[BEGIN Material provided]

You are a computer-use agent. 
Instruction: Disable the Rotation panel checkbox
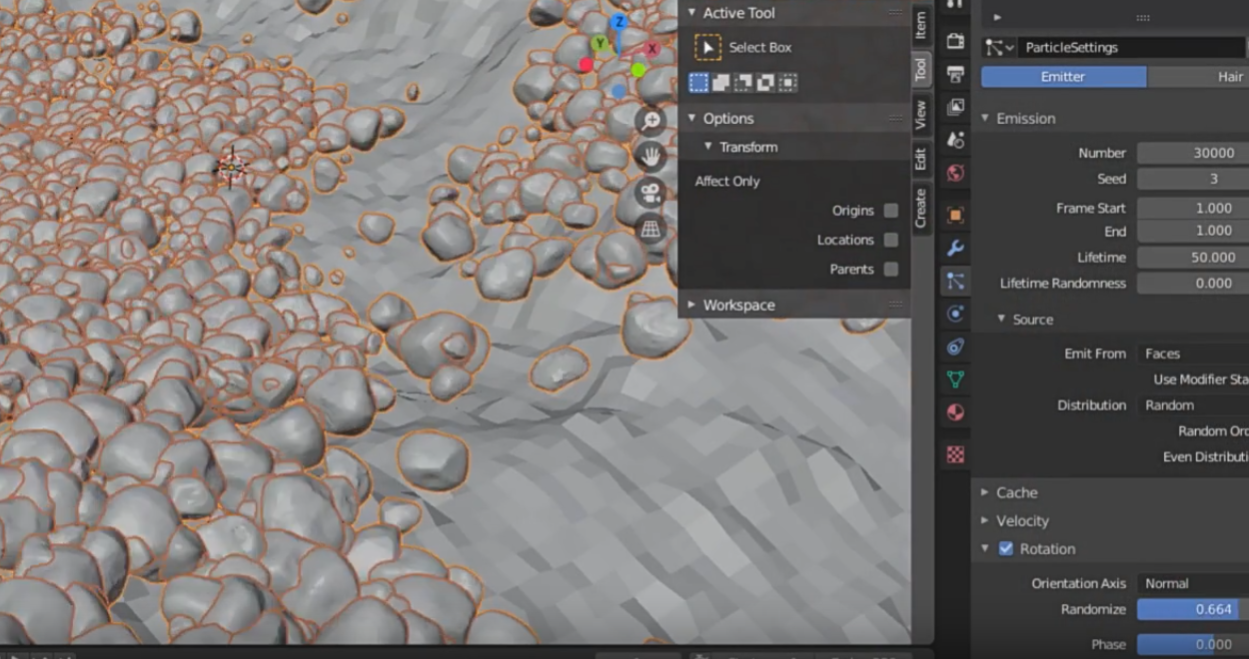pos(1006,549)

[END Material provided]
[BEGIN Material provided]

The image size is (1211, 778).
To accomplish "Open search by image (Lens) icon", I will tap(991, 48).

[END Material provided]

**The task**: Return, unchanged, the lines of the records from the one containing "The image size is (1211, 778)." through the one containing "will tap(991, 48).", with both of those lines included.

**Solution for this task**:
The image size is (1211, 778).
To accomplish "Open search by image (Lens) icon", I will tap(991, 48).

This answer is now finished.